抜粋 -
戦禍に遭わなかった金沢には古い町並みが残る。
その中に、3つの茶屋街がある。
主計町、にし、ひがし。
残っているのは建物だけではない。
今も芸妓が50人ほどいる。
芸妓をひとり呼べば3〜5万円というから、
なかなか茶屋に上がるわけにはいかない。
庶民には縁がない。
そう思っていたら、手軽に芸妓の芸に触れられるイベントを見つけた。
芸妓の技能向上委員会主催の「金沢芸妓の舞」だ。
立派な名前の委員会で驚くが、
石川県が芸妓の伝統継承をバックアップしているそうだ。
全27回。
3茶屋から各回芸妓が参加して芸を披露する。
料金は、1,000円。
せっかくなので、3茶屋それぞれに申し込んだ。
イベントは1時間程度。
芸妓の踊りが3つほどあって、
そのあと太鼓芸を披露。
残り時間は観客が太鼓遊びに参加する。
3回とも同じ段取りだった。
芸妓はアイドルではない。
酔客に媚びを売る酌婦でもない。

元資料 -
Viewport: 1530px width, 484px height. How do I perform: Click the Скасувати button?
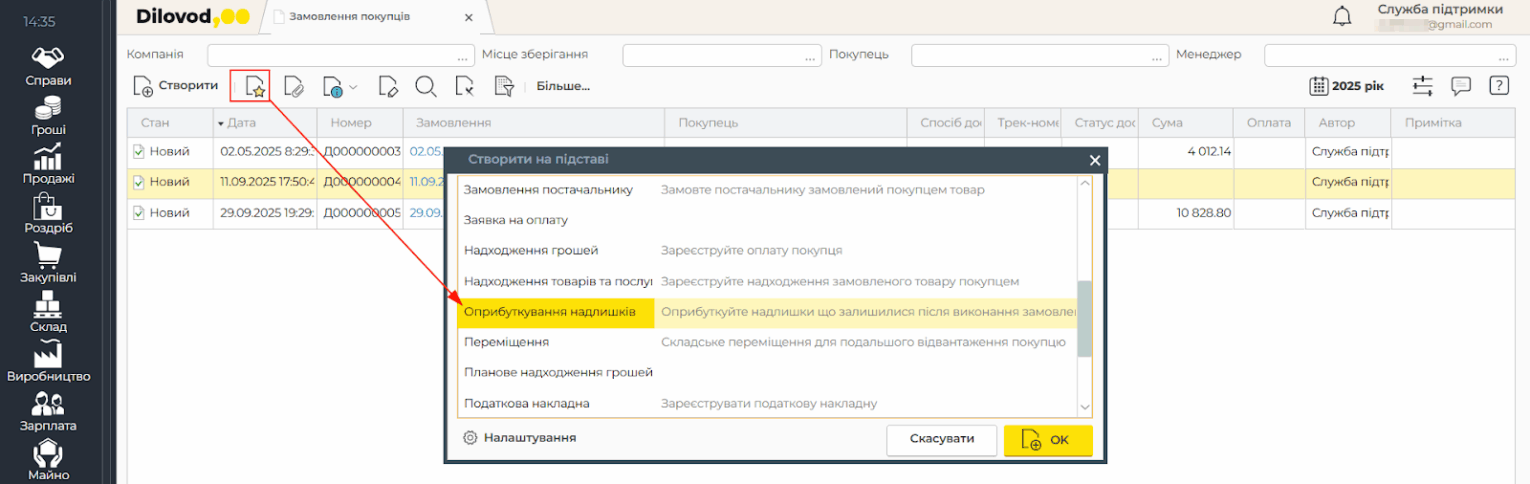[941, 439]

作業内容 - 金沢の芸妓を扱った抜粋のうち、「芸妓の技能向上委員会主催の「金沢芸妓の舞」だ。」で始まり「3回とも同じ段取りだった。」まで続く部分を、一字も変えずに書き写せ。

回答 -
芸妓の技能向上委員会主催の「金沢芸妓の舞」だ。
立派な名前の委員会で驚くが、
石川県が芸妓の伝統継承をバックアップしているそうだ。
全27回。
3茶屋から各回芸妓が参加して芸を披露する。
料金は、1,000円。
せっかくなので、3茶屋それぞれに申し込んだ。
イベントは1時間程度。
芸妓の踊りが3つほどあって、
そのあと太鼓芸を披露。
残り時間は観客が太鼓遊びに参加する。
3回とも同じ段取りだった。